■ **ABOUT THIS TASK**: Output only the lines below from the one containing "Given: Open the customer profile icon" to the one containing "Task: Click the cyan Regen legend square", exactly as written, both ends kept.

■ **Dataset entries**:

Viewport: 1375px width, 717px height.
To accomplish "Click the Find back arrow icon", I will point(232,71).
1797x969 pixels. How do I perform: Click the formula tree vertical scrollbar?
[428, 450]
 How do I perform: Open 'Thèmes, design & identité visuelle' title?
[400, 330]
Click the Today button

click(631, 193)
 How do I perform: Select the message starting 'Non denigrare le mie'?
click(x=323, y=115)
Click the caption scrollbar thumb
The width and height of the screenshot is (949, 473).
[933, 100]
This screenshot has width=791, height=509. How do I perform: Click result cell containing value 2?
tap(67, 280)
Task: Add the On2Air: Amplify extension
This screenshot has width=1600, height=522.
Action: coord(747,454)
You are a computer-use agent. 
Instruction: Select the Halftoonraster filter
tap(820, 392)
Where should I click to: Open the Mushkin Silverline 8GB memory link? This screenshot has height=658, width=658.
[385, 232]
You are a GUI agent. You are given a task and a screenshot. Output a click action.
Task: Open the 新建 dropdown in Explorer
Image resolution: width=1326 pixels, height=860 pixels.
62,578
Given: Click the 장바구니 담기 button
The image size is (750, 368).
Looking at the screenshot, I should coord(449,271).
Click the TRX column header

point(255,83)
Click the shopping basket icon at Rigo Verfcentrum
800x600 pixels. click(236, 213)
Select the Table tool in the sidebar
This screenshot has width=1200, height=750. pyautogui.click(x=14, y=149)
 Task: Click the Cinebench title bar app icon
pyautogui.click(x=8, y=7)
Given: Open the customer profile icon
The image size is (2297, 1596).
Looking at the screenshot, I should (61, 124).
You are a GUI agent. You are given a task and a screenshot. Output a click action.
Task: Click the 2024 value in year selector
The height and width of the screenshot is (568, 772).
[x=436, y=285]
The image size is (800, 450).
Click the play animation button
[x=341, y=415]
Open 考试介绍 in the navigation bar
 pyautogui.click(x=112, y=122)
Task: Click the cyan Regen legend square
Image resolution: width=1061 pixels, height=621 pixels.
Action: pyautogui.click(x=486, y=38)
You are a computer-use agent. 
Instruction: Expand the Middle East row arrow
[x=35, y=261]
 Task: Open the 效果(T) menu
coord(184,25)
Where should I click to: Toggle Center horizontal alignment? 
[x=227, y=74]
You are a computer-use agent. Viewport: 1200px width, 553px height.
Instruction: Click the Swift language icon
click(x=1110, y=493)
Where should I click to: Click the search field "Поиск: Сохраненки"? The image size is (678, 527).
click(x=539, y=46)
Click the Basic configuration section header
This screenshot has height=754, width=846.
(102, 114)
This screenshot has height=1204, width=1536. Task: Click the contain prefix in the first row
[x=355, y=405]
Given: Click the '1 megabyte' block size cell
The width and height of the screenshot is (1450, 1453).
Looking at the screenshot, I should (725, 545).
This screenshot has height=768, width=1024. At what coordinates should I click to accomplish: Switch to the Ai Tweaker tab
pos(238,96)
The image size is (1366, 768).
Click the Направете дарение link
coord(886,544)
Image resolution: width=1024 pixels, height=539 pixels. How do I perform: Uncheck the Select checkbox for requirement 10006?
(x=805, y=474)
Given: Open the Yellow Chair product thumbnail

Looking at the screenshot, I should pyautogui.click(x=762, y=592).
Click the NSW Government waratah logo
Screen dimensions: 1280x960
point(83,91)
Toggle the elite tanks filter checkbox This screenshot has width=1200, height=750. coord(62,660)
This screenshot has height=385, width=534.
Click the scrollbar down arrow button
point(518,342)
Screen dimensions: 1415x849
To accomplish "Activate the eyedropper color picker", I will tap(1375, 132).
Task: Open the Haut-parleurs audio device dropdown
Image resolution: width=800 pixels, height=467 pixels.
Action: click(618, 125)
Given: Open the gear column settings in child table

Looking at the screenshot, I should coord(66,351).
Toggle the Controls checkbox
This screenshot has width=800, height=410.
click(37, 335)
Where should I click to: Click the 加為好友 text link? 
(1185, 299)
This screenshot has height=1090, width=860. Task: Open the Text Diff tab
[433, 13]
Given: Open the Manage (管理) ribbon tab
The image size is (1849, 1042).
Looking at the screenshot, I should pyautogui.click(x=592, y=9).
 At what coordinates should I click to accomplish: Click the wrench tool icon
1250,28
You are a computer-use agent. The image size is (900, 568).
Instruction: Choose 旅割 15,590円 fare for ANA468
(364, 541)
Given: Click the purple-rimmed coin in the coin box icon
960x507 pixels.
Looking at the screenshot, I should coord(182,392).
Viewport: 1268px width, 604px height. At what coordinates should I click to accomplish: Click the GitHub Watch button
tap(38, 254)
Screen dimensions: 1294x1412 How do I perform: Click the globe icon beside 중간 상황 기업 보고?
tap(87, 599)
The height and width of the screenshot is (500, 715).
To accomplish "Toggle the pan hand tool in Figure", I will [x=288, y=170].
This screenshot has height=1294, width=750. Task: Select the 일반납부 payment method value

■ **OUTPUT OF THE TASK**:
Given: Open the customer profile icon
The image size is (2297, 1596).
Looking at the screenshot, I should (61, 124).
You are a GUI agent. You are given a task and a screenshot. Output a click action.
Task: Click the 2024 value in year selector
The height and width of the screenshot is (568, 772).
[x=436, y=285]
The image size is (800, 450).
Click the play animation button
[x=341, y=415]
Open 考试介绍 in the navigation bar
 pyautogui.click(x=112, y=122)
Task: Click the cyan Regen legend square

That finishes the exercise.